Comparto plenamente el espíritu de ese refrán que reza que "el que acierta en el casar, no tiene más que acertar", ya que, por desgracia, he sido testigo de las suficientes rupturas de pareja como para conocer de primera mano el dolor que llevan aparejado. Asimismo, estoy acostumbrada a oír que el amor no entiende de edades y creo firmemente que tal afirmación es muy cierta. Pero, por la misma regla de tres, tampoco el desamor es un sentimiento exclusivo de la juventud y, por lo tanto, las personas maduras no están exentas de padecerlo.

Abundando en esta cuestión, en los últimos años se ha puesto de manifiesto un fenómeno imparable, que no es otro que el aumento de procesos de divorcio en parejas de más de sesenta años de edad. No son, ni de lejos, el grupo de edad en el que más procesos de separación se producen, pero sí en el que más han crecido. Los números ofrecidos por el Instituto Nacional de Estadística así lo avalan, indicando que aproximadamente un 37% de las separaciones matrimoniales en España se producen en el seno de matrimonios con más de veinte años de vida en común. En la actual década, las rupturas tardías en nuestro país se han multiplicado por cinco y no somos un caso único en el mundo. Se trata de una epidemia global. Detrás de tales estadísticas subyacen infinidad de fenómenos convergentes, desde el aumento de la longevidad hasta la anhelada liberación de la mujer, pasando por la obsesión por la realización personal. La separación tardía ya no se considera un fracaso, sino una atractiva alternativa vital. Así, afirman los expertos que la frontera de los sesenta y cinco resulta letal para los cónyuges peor avenidos que, tras una existencia de ajetreo profesional, se ven condenados a pasar el día juntos como consecuencia del cese de la actividad laboral.

Por regla general, los motivos que les animan a tomar una decisión tan trascendental no difieren de los habituales, es decir, la monotonía, la falta de proyectos en común y las continuas discusiones. A ellos se añade de forma preeminente la ya citada jubilación, que suele incidir muy negativamente en el desarrollo de la relación, habida cuenta que coincide con el momento en el que los hijos se independizan, circunstancia que les aboca a una convivencia doméstica mucho más intensa y, en consecuencia, altamente insatisfactoria. Hasta entonces, los problemas conyugales permanecían ocultos entre las rutinas diarias, pero el sobrevenido punto final del trabajo abre la veda de los roces y las tensiones entre dos seres acostumbrados a compartir únicamente, y en el mejor de los casos, las comidas y las cenas.

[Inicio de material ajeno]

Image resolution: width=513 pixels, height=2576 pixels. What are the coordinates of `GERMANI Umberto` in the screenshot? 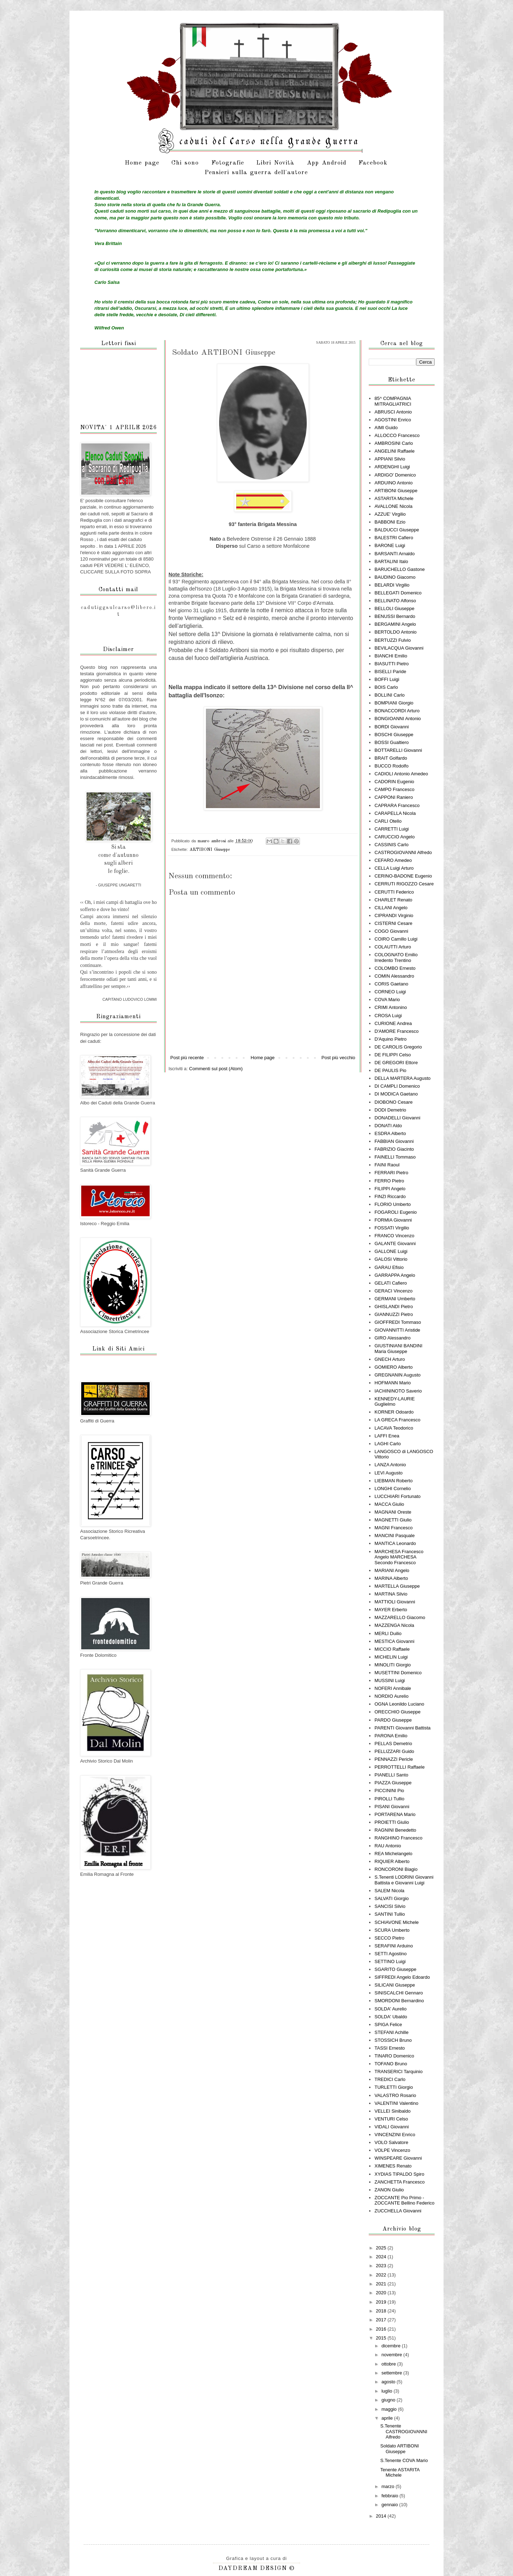 It's located at (394, 1298).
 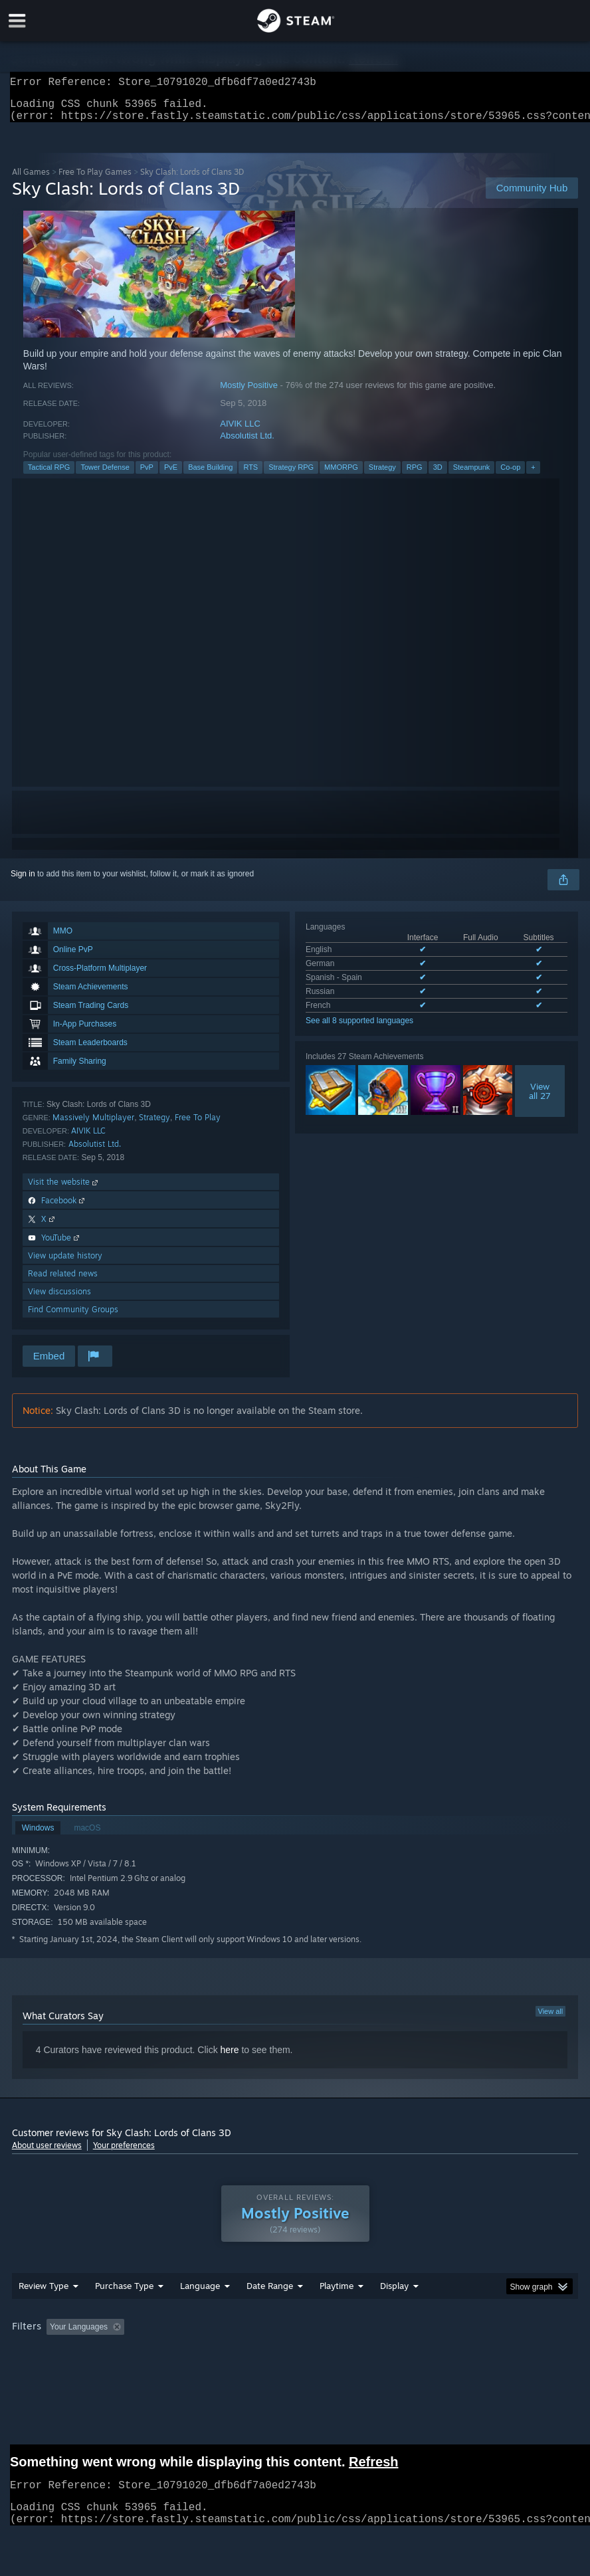 What do you see at coordinates (43, 2293) in the screenshot?
I see `Review Type` at bounding box center [43, 2293].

Sin embargo, en la actualidad, a las personas pertenecientes a esta franja de edad les sobran fuerzas para reflexionar sobre el modo en que quieren afrontar su destino y muchas de ellas se deciden a probar. De hecho, en Estados Unidos se habla desde hace algún tiempo de tres enlaces (uno en la juventud, otro en la madurez y un tercero, en la senectud) como tendencia de futuro. Con independencia de que no existan rupturas fáciles, cada vez es más frecuente que los implicados se planteen, pues, la posibilidad de no seguir desperdiciando su tiempo y decidan emprender en solitario una nueva andadura.

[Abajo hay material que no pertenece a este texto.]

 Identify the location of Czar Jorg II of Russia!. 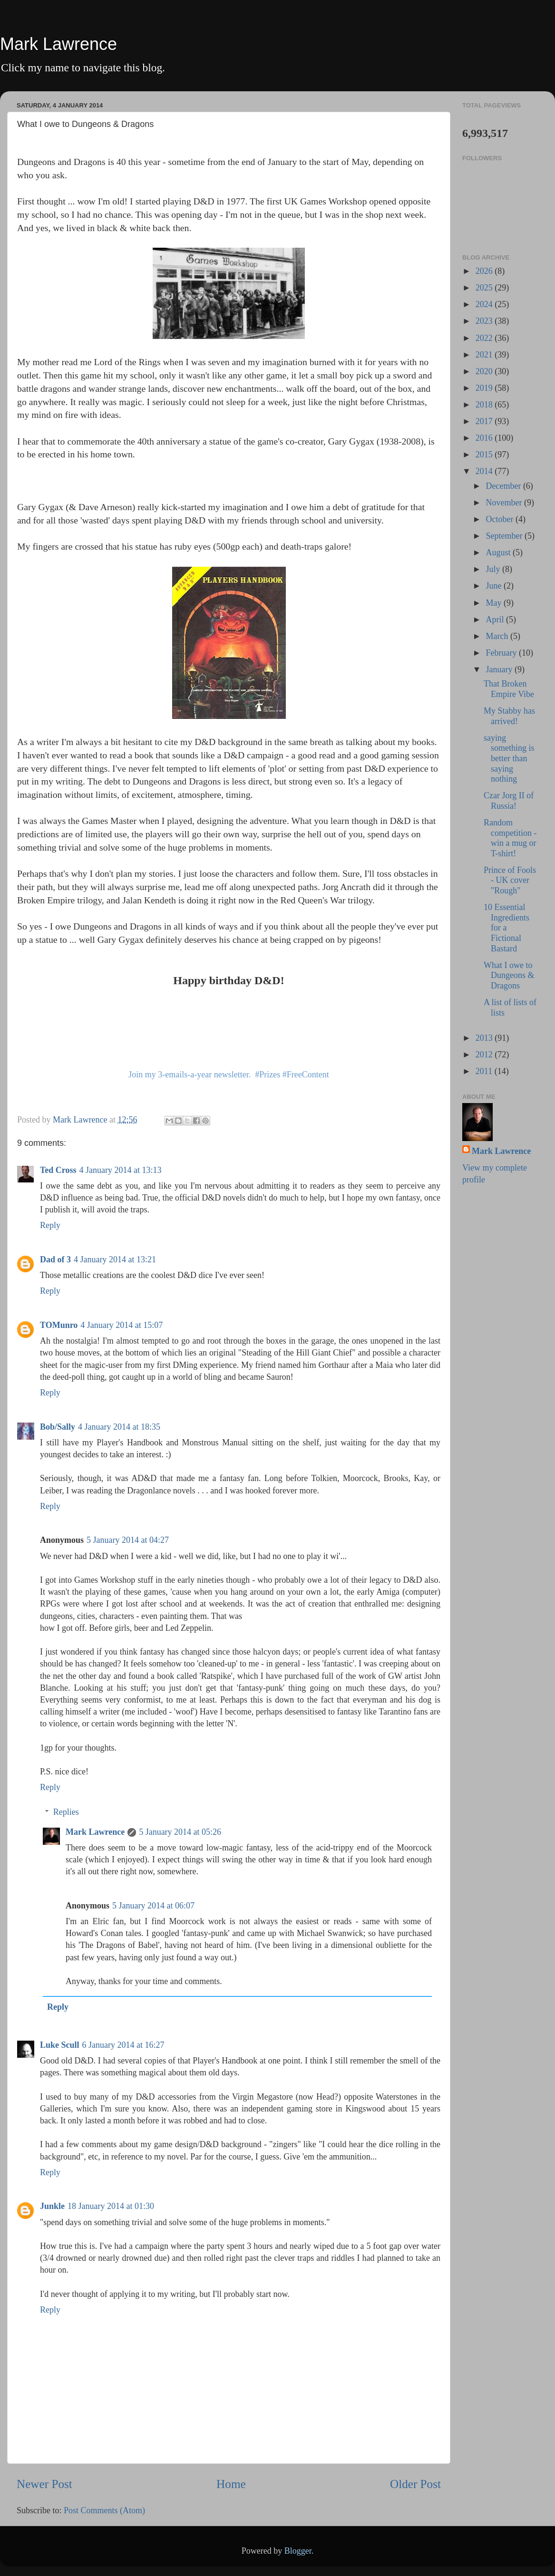
(509, 801).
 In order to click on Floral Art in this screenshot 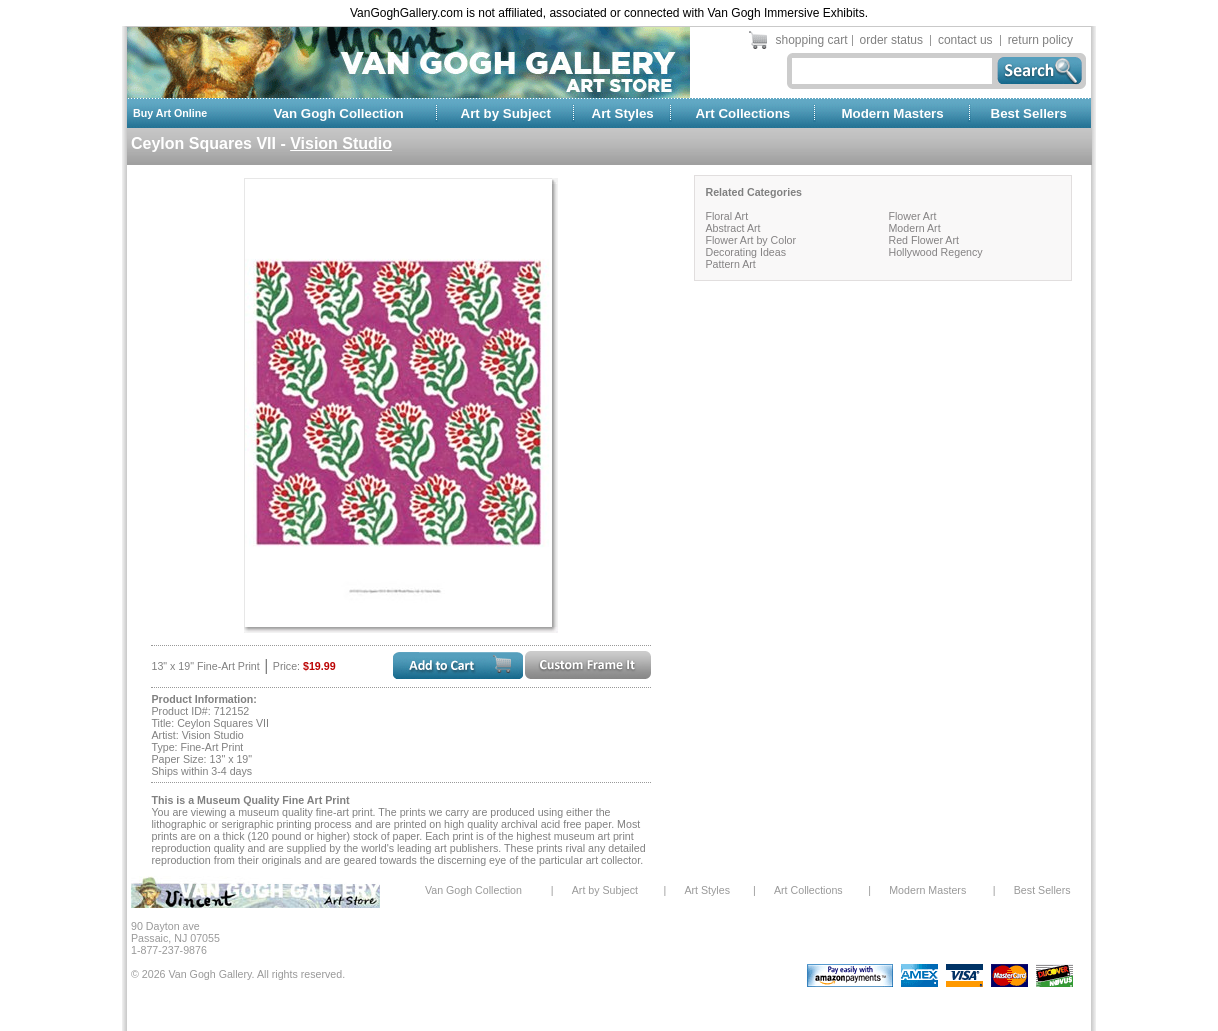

Siempre surgen dudas sobre cómo afrontar la soledad, asumir la incomprensión ajena, abordar un cambio de residencia o, incluso, modificar los recursos económicos. Pero, si la decisión es firme, estos condicionantes no deben suponer un freno para su puesta en marcha. Nada más lejos de mi intención que promocionar una separación o un divorcio. Ahora bien, a menudo insisto en mi convencimiento de que las personas merecen como mínimo una segunda oportunidad en la vida. Por lo tanto, resignarse a mantener un matrimonio fallido no parece la opción más deseable, máxime cuando aún les queda tanto por vivir.